5. Favorite shell techniques
5.1. Motivation
You should develop your own collection of shell techniques.
There are so many things you can do by gluing simple UNIX commands together into pipelines, and experienced hackers have their own collection of favorites.
I will present some of mine in this chapter, but remember that you should use these as a starting point for developing your own set.
Jake spent a full hour with Alien, side by side. They began with her core programming tools, customizing Emacs and GDB, her editor and debugger, and then moved on to the operating system environment itself.
Along the way he kept stopping and correcting her, half driving instructor, half drill sergeant.
“Do it right,” Jake ordered when Alien used the left arrow key to move to the beginning of a line of text. “Is that the most efficient way to do it?”
“No…,” she said, without yet knowing how to improve. “Is there a better way?”
“Control-A goes to the beginning of the line,”, Jake said. “You don’t have to hold down the arrow key.”
“Okay.” Alien tried the command, and her cursor shot over. “Got it,” she said. And then they continued.
“Back a line,” Jake tested her afterward.
“Forward to line one hundred and twenty-nine.
“Switch windows.
“Save buffers.
“Merge files.
“Compile.
“Good.”
“You’re a slave driver in a poncho,” Alien joked. But she appreciated that Jake’s instructions, especially when taken together, changed the relationship between herself and what was happening on the screen.
The more he pushed her, the faster and more elegantly she moved, until the commands at hand felt hers – extensions of Alien’s body – to be used intuitively, as the challenge at hand demanded.
This was hacking of a kind, not in the sense of breaking into something, but of moving from outsider to insider, user to ace. She was surprised to feel a similar thrill, in its own way as energizing as scaling down an elevator shaft or the Great Dome.

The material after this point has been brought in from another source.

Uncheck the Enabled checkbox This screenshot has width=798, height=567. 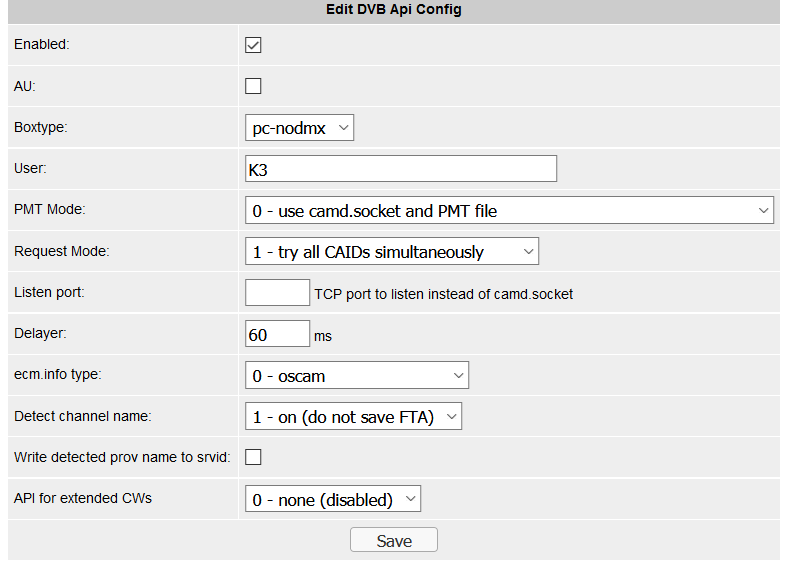click(x=253, y=45)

Finally, Alien had the keyboard shortcuts down well enough to dance across anything onscreen in seconds.
Jake looked on approvingly.
“Now you’re ready to work,” he said.
—Jeremy Smith ‘Breaking and Entering: the Extraordinary Story of a Hacker Called “alien”’
5.2. What is the shell?
The command interpreter. A layer above the operating system which allows the user to type commands.
5.2.1. Redirection and pipes
The Bourne Shell /bin/sh was part of the original UNIX system and a wonderful invention, which allowed redirection and pipes. It also had control structures so you can write extensive prorams with the shell. I do not recommend doing so: I feel that shell scripts should be brief.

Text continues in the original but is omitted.